Friday, February 6, 2015

5 Best Crock Pot Recipes for Intense Immnue Building

‘Tis the season for germs, colds, flus, and freezing weather. If you’re looking for something powerful to keep you warm and healthy this season, look no further. These five recipes contain important immune-boosting ingredients and spices that will help keep you illness-free even on the coldest, germiest of days.
Remember, for best results, choose organic whenever you can!
1. Immune-Boosting Veggie Soup
  • 3 carrots
  • 1 head kale
  • 1 large sweet potato
  • 1 medium sweet, white onion
  • 1 large leek
  • 8 ounces white mushrooms, stems removed
  • Juice of 1 large lemon
  • 3-inch piece peeled fresh ginger, added whole
  • 2 Tbsp. coconut oil
  • 1 Tbsp ground turmeric
  • 1 Tbsp ground black pepper
  • A pinch of sea salt—can add before, during, or after cooking
  • Water
  1. Peel the carrots, onion, and ginger. Chop all of the vegetables into 1-inch chunks
  2. Add all ingredients to your crock pot. Add enough water to reach one inch below the top of your pot.
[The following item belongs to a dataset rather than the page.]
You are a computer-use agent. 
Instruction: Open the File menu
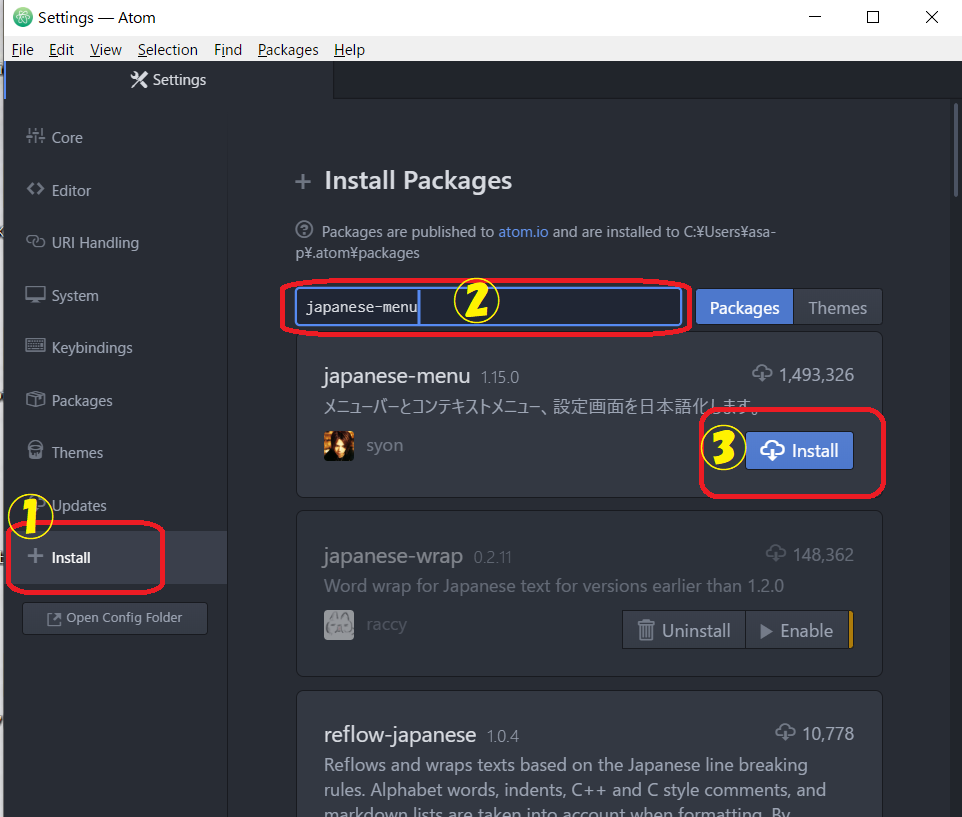(x=22, y=50)
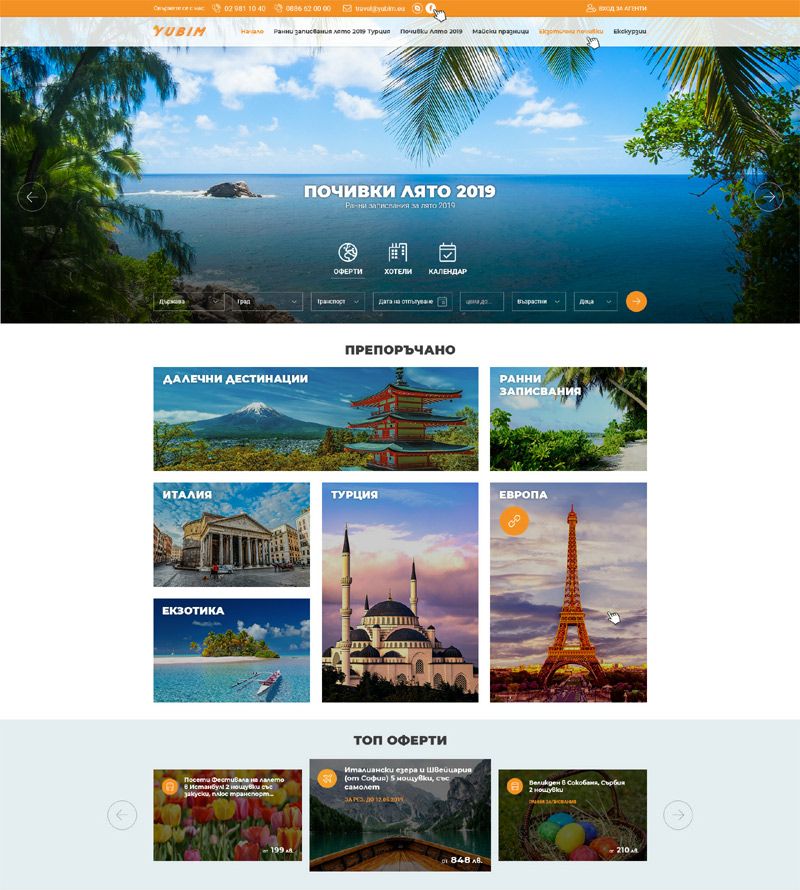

  3. Simmer on medium for about an hour and then remove the ginger. Add more water if needed, and then simmer for another 1-2 hours or until vegetables are as soft as you like them.
  4. Add salt to taste and then enjoy! Makes about 6 quarts.
2. Homemade Bone Broth
  • About 2 pounds of good quality bones
  • 1 medium carrot, peeled and chopped
  • 1 medium onion, chopped
  • 5 cloves of garlic, peeled and chopped
  • 1 Tbsp. organic apple cider vinegar
  • 2 tsp sea salt
  • Any vegetable ends you have on hand
  1. Add all ingredients to a crock pot. Fill the crock pot with filtered water.
  2. Cook on low for 18-24 hours.
  3. After cooking, Strain the broth through a strainer and let cool. Use broth in soup or drink it on its own as an immune boosting beverage
3. Nourishing Chicken Noodle Soup
  • 2 quarts bone broth
  • 1 quart water
  • 2 Tbsp. coconut oil
  • 1 lb. cooked chicken thighs (or another dark meat)
  • 4 large carrots
  • 4 celery stalks
  • 1 large onion
  • 1-2 cups of kale
  • 1 whole head of garlic
  • 2 inches fresh ginger (grated)
  • 1 tsp. black pepper
  • 1 tsp .turmeric
  • 10 ounces of rice noodles
  • Sea salt to taste
  • Rosemary, thyme, oregano, and parsley to taste (optional)
  1. Put all ingredients except the cooked chicken and noodles in a crock pot and cook on low for about 6 hours.
  2. Stir in cooked chicken and cooked noodles at the end. Makes about 2 quarts.
4. Super Immunity Chili
  • 1 Tbsp. olive oil
  • 1 lb. ground, grass fed beef, cooked
  • 3 cups cooked kidney beans
  • 1 ½ cups cooked adzuki beans
  • 2 28-ounce cans organic diced tomatoes
  • ½ bunch kale, chopped
  • 1 sweet potato, diced
  • 1 carrot, diced
  • 1 onion, diced
  • 1 head garlic, chopped
  • 3-5 Tbsp. chili powder
  • 1-2 Tbsp. ground cumin
  • 1 tsp. fresh or dried turmeric
  • 1 tsp. black pepper
  1. Put all ingredients into a crock pot and simmer on low for about 8 hours.
  2. Check chili every couple hours to replenish with tomatoes, or water if it appears to get too dry. Makes about 2.5 quarts.
5. Crock Pot Cinnamon Tea Latte
  1. crock pot4 cups filtered water
  2. 4 cups coconut milk
  3. 8 bags of black tea, or equivalent in loose leaf
  4. 1-2 tsp. pure, crushed, stevia leaves
  5. ½ tsp dried ginger root
  6. 6 cinnamon sticks
  7. 8-10 whole cloves
  8. 1 tsp. pure vanilla extract
Put all ingredients except coconut milk into a crockpot. Cook on low for up to 6 hours.
Add coconut milk and stir until heated.
Enjoy plain or chilled! Makes about 8 cups.